Daniel Cohen’s The Infinite Desire for Growth is a nice bird’s eye view of the debated issues concerning economic growth from the dawn of civilisation to the present and future. Translated from the French, it starts with a rather masterly synopsis of the issues debated in some of the recent works on growth in the distant past, such as Ian Morris’s Why the West Rules for Now, and some older ones like Jared Diamond’s Guns, Germs and Steel, Joel Mokyr’s Gifts of Athena (not to mention French works I haven’t read). The first section covers the distant past up to the Enlightenment and Industrial Revolution.

The second part canters through some of the recent debates: the singularity, automation and robots, the stagnation versus measurement of digital debate, Piketty and inequality, and the vulnerability of the interconnected global economy to crisis and collapse. Cohen agrees with Robert Gordon‘s contention that innovation just ain’t what it used to be. There’s a final section with some reflections on culture, happiness (lack of), and the question of the demise of democracy. This cites Daniel Bell’s marvellous Cultural Contradictions of Capitalism. The question is whether our societies are capable of dealing with future upheavals – be they tech related or a crisis of climate or contagion – if growth has permanently slowed.
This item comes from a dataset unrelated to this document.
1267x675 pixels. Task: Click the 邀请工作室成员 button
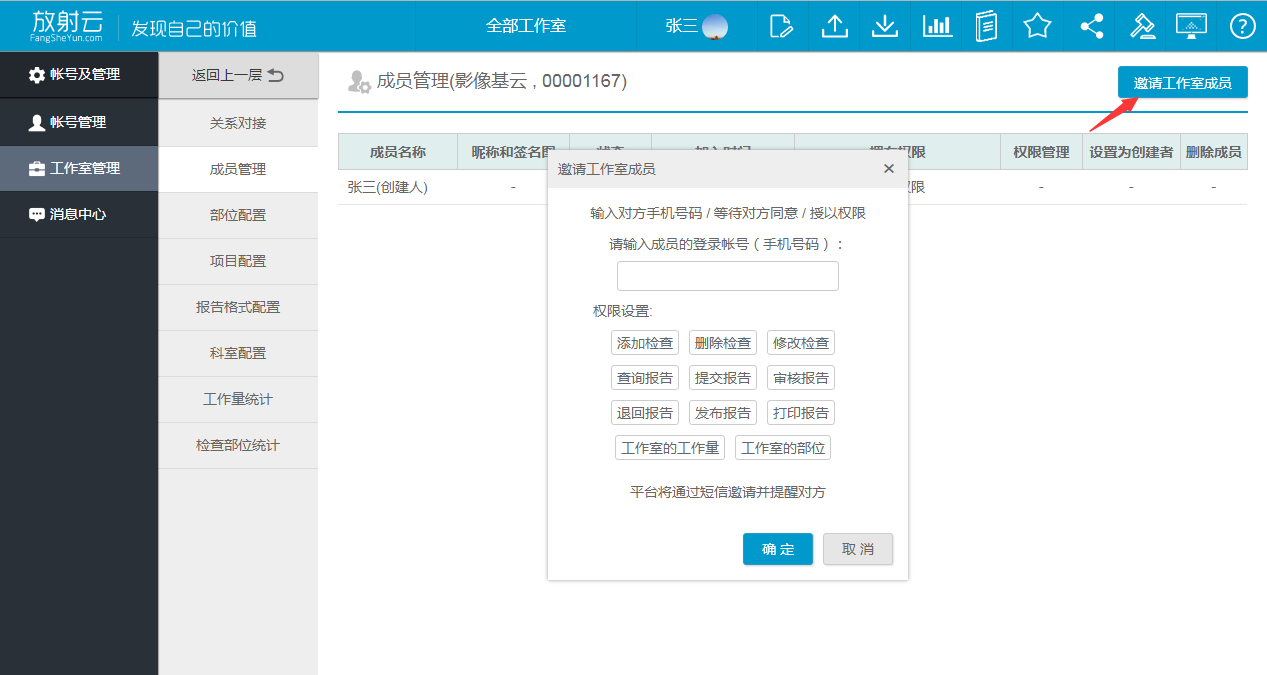point(1182,83)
I would say the conclusion here is a resounding ‘don’t know’. Which is fair enough.

All of this fits into 153 pages. I’m a bit of a fan of short books, so say this just to indicate the focal length here. The book kept me happily occupied for a 2 hour train ride. And it’s a real service to summarize some very chunky economic histories.

My main complaint – which grew in force as I read on – is that a book citing a vast literature only mentions three women’s names, one of them being Margaret Thatcher. The others are Esther Boserup (who gets a proper name check) and Sandra Black (in a footnote). Do women really have nothing to say about all of human (economic) history and the future economy?